Brano da leggere:
▽

In questi tre anni e mezzo di presidenza, Sergio Marchionne aveva chiesto tante cose alla Ferrari. E tutte alla sua maniera: sparando missili verbali in pieno viso ai propri uomini. Per cui delle due l'una: o questi le realizzavano o meglio fare armi e bagagli ed emigrare altrove. Diversi uomini di spicco sono andati via. Altri che non erano di spicco lo sono diventati. Erano quelli tenuti a freno dai capi emigrati. In Ferrari l'hanno chiamata organizzazione orizzontale e il risultato è stato italianizzare il Cavallino. Di tutte le cose chieste dall'ex presidente ed ex amministratore delegato la più importante, viscerale, a suo modo romantica era stata quella del settembre scorso, domenica tre, uscendo dal parco di Monza dopo aver assistito impotente alla doppietta vincente delle Mercedes. Il missile era partito così: «Oggi la Mercedes» aveva detto «è stata superiore alla Ferrari. Non potevamo fare niente... Oggi era quasi imbarazzante vedere la differenza tra noi e loro... Dopo la partenza eravamo tutti liberi di correre e la macchina non ce l'ha fatta. Si vedeva, ci prendevano quasi un secondo al giro, impossibile. Questa non è la Ferrari, bisogna raddoppiare l'impegno... Bisogna togliere il sorriso dalla faccia di questi qui. Mi stanno girando le balle».
Ieri, «questi qui» sorridevano ancora. E tanto. Sorridevano di gioia e di scampato pericolo. Perché per gran parte della gara la vittoria era rimasta saldamente in pugno a Sebastian Vettel e «questi qui» si stavano preparando alla disfatta. Di più: a provare la stessa rabbia che aveva infiammato Marchionne quasi un anno fa a Monza. Invece ad un tratto è arrivata la pioggia e poco dopo le Mercedes si sono involate verso il trionfo mentre la Ferrari di Vettel se ne stava insaccata in un muro di gomme.
Ci sono errori che i fuoriclasse non devono fare. Perché è nel dna del fuoriclasse avere nervi saldi per sapere che non si deve sbagliare quella gara se il proprio presidente o ex presidente sta lottando tra la vita e la morte. Quella gara va conquistata per dedicargliela. Quella gara non può finire contro un muro di gomme quando è in pugno. Il fuoriclasse, e purtroppo Vettel lo è solo a corrente alternata, deve soprattutto avere grande memoria. Non può dimenticare che mesi prima, umiliato in casa dall'armata motoristica über alles, Marchionne aveva chiesto di «togliere il sorriso dalla faccia di questi qui». Invece il ferrarista ha scordato tutto: il suo mondiale, la drammaticità del momento, l'importanza per la Ferrari di espugnare il Gran premio di Germania, la necessità di restituire ai tedeschi lo schiaffo preso in casa. Anche perché «questi qui» altri non sono che il presidente di Daimler e Mercedes, Dieter Zetsche. È il baffuto germanico che si scorge spesso ai Gran premi, soprattutto in quelli dove la Mercedes parte favorita. Ieri, poco prima della gara aveva detto «ho sentito Sergio dopo l'intervento, pareva fosse andato tutto bene. Leggere il comunicato di John Elkann mi ha scioccato. Sono molto addolorato...». Aggiungendo: «Con Marchionne ho sempre avuto un ottimo rapporto di stima e di amicizia che va al di là delle realtà industriali.

△

Informazioni sulla fonte:
▽

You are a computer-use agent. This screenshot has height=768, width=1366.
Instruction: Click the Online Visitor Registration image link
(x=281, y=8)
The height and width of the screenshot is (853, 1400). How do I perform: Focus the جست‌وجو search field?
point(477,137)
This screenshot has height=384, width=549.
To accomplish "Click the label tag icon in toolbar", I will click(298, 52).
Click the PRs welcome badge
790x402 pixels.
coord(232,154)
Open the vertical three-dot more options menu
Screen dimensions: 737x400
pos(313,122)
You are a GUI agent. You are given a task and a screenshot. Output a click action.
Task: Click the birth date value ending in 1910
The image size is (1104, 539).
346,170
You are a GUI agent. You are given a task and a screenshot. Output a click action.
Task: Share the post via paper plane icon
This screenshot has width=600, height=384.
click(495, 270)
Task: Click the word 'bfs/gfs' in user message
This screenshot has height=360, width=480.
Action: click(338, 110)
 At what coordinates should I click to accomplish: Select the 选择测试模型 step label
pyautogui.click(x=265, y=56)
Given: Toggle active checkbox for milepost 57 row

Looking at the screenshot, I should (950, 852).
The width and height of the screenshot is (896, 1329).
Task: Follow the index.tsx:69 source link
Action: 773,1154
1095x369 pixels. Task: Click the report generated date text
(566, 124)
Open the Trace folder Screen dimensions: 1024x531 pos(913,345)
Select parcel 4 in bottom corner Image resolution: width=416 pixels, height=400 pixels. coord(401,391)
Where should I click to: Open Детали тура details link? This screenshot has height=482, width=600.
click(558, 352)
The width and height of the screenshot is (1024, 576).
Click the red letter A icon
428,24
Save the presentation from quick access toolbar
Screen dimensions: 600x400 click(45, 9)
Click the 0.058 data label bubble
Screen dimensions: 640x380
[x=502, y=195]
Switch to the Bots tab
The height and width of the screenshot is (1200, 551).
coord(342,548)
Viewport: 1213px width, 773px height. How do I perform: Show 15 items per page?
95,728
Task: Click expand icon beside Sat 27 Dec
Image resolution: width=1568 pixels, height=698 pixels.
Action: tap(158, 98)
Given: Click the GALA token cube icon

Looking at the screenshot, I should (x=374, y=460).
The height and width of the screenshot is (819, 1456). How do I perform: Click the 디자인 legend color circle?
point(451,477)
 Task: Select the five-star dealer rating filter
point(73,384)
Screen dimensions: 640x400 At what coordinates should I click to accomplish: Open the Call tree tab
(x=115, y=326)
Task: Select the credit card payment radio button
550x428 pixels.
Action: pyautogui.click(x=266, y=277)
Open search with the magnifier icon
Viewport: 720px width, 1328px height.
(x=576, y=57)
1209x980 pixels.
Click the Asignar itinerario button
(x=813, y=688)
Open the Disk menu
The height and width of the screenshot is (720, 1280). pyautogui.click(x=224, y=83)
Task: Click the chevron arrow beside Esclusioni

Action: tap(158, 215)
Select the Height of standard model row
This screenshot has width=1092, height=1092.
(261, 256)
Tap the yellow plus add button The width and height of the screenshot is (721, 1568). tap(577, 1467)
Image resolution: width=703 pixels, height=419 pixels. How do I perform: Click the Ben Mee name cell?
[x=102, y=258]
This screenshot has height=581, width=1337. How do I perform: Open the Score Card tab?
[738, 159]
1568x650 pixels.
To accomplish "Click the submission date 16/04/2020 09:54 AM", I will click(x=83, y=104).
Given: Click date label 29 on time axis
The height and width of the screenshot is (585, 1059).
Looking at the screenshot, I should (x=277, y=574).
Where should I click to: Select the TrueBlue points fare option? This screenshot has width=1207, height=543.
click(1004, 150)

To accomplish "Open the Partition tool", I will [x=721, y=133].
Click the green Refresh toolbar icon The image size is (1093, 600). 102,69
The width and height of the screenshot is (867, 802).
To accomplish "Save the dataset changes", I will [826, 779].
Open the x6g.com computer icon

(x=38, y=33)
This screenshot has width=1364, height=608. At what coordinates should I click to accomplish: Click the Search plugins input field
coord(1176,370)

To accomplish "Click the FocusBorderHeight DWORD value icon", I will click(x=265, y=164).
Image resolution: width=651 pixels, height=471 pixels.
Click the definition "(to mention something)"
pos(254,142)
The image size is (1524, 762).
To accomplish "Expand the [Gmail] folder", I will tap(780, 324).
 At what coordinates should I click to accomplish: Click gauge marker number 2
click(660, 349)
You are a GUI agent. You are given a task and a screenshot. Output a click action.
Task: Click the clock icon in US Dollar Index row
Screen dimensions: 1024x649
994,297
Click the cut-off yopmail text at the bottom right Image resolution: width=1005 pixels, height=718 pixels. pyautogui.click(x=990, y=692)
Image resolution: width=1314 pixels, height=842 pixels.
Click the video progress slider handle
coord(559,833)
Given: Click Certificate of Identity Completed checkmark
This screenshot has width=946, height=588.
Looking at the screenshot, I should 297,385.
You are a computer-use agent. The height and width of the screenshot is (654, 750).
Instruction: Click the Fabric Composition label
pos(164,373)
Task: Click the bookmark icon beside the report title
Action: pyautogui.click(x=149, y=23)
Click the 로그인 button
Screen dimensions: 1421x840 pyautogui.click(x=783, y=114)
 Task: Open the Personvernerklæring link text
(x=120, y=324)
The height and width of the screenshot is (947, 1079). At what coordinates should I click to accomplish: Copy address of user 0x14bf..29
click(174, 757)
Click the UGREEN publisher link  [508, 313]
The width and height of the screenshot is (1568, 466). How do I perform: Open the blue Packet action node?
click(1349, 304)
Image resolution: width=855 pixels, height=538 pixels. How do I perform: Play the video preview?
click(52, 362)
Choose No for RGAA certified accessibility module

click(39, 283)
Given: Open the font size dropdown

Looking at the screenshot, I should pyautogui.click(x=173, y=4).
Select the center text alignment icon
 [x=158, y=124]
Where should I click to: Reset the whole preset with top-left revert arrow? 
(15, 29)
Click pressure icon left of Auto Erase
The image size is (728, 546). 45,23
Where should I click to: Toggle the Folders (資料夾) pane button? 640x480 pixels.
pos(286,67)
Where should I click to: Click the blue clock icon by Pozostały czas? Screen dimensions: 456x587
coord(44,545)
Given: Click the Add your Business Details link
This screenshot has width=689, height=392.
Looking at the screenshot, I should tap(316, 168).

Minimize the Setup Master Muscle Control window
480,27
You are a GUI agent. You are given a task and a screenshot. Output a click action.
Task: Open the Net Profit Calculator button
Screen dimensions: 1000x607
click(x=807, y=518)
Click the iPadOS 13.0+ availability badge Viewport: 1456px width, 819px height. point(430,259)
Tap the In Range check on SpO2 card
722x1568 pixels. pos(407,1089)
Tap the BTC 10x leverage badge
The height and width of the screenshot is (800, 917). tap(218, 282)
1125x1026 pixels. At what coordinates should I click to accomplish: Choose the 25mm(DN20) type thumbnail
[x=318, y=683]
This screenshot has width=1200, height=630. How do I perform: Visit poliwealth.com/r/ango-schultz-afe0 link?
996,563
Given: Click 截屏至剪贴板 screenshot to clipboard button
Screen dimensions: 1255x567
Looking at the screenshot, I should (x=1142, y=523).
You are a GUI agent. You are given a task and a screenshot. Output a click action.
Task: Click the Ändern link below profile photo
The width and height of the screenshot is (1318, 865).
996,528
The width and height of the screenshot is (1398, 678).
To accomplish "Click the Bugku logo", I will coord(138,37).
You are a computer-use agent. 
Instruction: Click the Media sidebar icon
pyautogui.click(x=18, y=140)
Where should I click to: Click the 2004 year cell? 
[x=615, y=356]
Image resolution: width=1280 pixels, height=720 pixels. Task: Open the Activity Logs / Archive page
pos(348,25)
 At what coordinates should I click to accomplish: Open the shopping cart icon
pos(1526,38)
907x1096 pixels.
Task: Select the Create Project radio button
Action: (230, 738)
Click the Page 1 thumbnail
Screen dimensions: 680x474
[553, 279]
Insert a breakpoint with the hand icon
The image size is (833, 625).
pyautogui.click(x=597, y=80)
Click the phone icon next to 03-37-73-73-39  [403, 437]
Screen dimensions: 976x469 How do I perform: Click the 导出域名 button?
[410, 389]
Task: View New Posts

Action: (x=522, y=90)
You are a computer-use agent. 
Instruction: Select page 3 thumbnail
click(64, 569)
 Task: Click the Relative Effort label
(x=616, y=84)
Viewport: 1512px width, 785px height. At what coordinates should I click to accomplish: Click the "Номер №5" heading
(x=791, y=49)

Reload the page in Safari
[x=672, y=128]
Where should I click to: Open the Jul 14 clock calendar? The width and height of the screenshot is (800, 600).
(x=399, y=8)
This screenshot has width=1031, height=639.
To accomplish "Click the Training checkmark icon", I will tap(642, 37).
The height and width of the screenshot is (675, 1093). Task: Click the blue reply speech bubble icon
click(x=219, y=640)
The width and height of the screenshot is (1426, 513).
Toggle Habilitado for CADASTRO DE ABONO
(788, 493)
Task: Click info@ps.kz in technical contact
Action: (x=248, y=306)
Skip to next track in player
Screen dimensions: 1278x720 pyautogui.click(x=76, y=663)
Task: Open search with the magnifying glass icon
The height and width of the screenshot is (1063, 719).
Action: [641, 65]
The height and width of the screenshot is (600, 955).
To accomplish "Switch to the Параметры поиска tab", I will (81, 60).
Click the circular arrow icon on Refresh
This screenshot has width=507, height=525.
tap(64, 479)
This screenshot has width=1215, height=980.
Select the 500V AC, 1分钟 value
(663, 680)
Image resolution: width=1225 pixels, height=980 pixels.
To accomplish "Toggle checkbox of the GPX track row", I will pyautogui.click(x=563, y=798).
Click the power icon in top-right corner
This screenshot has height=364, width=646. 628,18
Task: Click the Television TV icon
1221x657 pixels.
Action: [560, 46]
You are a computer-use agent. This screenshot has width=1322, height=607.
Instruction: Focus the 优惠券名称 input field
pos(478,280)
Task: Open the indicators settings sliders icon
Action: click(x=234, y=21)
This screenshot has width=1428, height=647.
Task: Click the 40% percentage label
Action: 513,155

△

Compito da svolgere: Come si traduce in inglese questa frase del brano sulla Ferrari: «Ci sono errori che i fuoriclasse non devono fare.»?

Risposta scritta: There are mistakes that true champions must not make.